++++ TEXTE DE L'EXERCICE

Depuis plusieurs mois, l’Irlande voit affluer de plus en plus de migrants venus de l’Angleterre voisine. Le pays, confronté à une grave crise du logement, peine à accueillir ces nouveaux demandeurs d’asile. Le passage par la rue est devenu une étape incontournable pour ces exilés en attente d’une protection. InfoMigrants est allé à leur rencontre.

(...) Karim* se tient debout, le regard dans le vide, sur une des marches d’un immeuble du sud de Dublin, la capitale irlandaise. Derrière lui, un panneau affiche l’inscription : "To let", à louer en français. Le bâtiment, qui abritait des bureaux, est désormais vide, et les promoteurs cherchent une société pour reprendre possession des lieux.

En bas de ces locaux inoccupés, le contraste est saisissant. Le bout de trottoir paraît totalement saturé. Depuis trois semaines, des dizaines de tentes s’entassent les unes à côté des autres sur l’asphalte. Certaines ont même été plantées de l’autre côté de la route, au bord du canal. Pour se protéger des intempéries, une grande bâche bleue surplombe le campement de fortune qui abrite une cinquantaine d’exilés de diverses nationalités. (...)

++++++++

TÂCHES À RÉALISER:
A – Répondez à ces questions d'après le texte de l'exercice :
(i) D'où viennent les migrants qui arrivent en Irlande ?
(ii) Quelle inscription porte le panneau placé derrière Karim ?
(iii) Depuis combien de temps les tentes s'entassent-elles sur le trottoir ?
B – Relevez tous les noms de pays et de villes cités dans le texte de l'exercice.
C – Modifiez un passage du texte de l'exercice : reprenez-le à partir des mots "Depuis plusieurs mois, l’Irlande" et arrêtez-vous après "possession des lieux.", en remplaçant "Dublin" par "Galway".
Appuyez-vous uniquement sur le texte de l'exercice.

++++ SECTION DES DONNÉES

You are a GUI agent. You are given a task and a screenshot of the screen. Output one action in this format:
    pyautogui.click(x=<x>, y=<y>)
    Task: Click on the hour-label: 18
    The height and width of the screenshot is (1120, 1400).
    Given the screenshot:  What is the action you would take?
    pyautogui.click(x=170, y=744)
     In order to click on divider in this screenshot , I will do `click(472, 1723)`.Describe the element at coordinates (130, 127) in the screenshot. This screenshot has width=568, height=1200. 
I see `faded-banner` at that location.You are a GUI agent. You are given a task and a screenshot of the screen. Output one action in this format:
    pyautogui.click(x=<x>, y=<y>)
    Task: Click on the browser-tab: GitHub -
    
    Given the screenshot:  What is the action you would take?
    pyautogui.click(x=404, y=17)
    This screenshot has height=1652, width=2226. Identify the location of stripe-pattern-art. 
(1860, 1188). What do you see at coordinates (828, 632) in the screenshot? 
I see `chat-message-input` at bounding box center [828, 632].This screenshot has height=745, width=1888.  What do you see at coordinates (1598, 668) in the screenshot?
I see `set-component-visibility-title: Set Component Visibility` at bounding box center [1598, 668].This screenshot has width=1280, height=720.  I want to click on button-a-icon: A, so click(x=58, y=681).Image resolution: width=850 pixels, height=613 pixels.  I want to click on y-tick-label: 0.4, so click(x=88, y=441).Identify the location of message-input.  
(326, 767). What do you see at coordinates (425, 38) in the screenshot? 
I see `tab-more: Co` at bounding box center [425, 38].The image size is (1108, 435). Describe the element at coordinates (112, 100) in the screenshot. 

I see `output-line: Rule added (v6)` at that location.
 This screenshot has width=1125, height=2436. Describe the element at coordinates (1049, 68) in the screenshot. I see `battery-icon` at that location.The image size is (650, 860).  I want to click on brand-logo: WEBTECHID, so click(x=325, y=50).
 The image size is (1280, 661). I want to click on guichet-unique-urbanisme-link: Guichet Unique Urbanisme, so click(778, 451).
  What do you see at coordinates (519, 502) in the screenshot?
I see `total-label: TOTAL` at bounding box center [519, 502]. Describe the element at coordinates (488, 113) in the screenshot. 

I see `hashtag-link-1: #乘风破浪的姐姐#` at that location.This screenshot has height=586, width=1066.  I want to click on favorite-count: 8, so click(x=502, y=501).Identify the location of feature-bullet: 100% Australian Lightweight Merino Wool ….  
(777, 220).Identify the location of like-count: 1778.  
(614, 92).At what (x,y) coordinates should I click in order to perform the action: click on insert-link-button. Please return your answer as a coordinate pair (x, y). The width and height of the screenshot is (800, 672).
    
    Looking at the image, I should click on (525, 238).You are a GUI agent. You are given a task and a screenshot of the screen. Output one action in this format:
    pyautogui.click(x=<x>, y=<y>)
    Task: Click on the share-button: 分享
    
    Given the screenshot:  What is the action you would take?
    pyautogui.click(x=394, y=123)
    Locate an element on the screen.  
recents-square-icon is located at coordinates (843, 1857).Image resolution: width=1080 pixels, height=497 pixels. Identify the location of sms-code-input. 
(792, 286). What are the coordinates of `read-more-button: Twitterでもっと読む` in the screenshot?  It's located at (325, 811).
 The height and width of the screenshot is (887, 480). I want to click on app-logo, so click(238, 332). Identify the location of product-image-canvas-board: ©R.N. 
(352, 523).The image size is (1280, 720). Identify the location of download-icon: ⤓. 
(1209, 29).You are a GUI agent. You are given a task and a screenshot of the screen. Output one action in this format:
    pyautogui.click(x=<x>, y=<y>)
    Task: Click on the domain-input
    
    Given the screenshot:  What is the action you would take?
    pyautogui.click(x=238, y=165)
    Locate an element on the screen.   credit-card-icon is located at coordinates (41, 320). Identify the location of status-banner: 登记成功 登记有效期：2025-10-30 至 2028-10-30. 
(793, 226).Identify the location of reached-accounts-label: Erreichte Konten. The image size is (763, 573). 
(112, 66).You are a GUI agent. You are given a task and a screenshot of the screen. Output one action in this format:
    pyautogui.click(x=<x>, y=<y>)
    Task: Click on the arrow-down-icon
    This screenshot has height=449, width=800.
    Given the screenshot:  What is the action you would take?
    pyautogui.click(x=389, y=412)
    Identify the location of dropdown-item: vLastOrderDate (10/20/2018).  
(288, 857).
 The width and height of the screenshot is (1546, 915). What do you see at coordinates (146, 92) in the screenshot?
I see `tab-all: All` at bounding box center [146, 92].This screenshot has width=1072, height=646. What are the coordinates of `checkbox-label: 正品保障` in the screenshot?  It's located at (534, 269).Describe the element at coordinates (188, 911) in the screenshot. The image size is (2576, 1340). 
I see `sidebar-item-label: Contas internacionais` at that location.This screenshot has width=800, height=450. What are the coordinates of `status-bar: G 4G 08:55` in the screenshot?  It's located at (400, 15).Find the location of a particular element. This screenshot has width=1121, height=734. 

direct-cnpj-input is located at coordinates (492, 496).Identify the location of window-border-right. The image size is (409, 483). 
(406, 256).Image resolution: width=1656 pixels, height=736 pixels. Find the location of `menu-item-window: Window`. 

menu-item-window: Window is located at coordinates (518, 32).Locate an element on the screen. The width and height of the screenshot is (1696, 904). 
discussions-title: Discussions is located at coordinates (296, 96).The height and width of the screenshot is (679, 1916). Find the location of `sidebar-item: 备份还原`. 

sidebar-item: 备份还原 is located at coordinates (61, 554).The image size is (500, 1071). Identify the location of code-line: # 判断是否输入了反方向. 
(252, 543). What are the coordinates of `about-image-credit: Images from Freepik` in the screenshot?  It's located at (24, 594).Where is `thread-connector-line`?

++++++++

SOLUTIONS PAR TÂCHE:
A –
(i) De l'Angleterre voisine.
(ii) "To let", à louer en français.
(iii) Depuis trois semaines.

B – Irlande, Angleterre, Dublin

C –
Depuis plusieurs mois, l’Irlande voit affluer de plus en plus de migrants venus de l’Angleterre voisine. Le pays, confronté à une grave crise du logement, peine à accueillir ces nouveaux demandeurs d’asile. Le passage par la rue est devenu une étape incontournable pour ces exilés en attente d’une protection. InfoMigrants est allé à leur rencontre.

(...) Karim* se tient debout, le regard dans le vide, sur une des marches d’un immeuble du sud de Galway, la capitale irlandaise. Derrière lui, un panneau affiche l’inscription : "To let", à louer en français. Le bâtiment, qui abritait des bureaux, est désormais vide, et les promoteurs cherchent une société pour reprendre possession des lieux.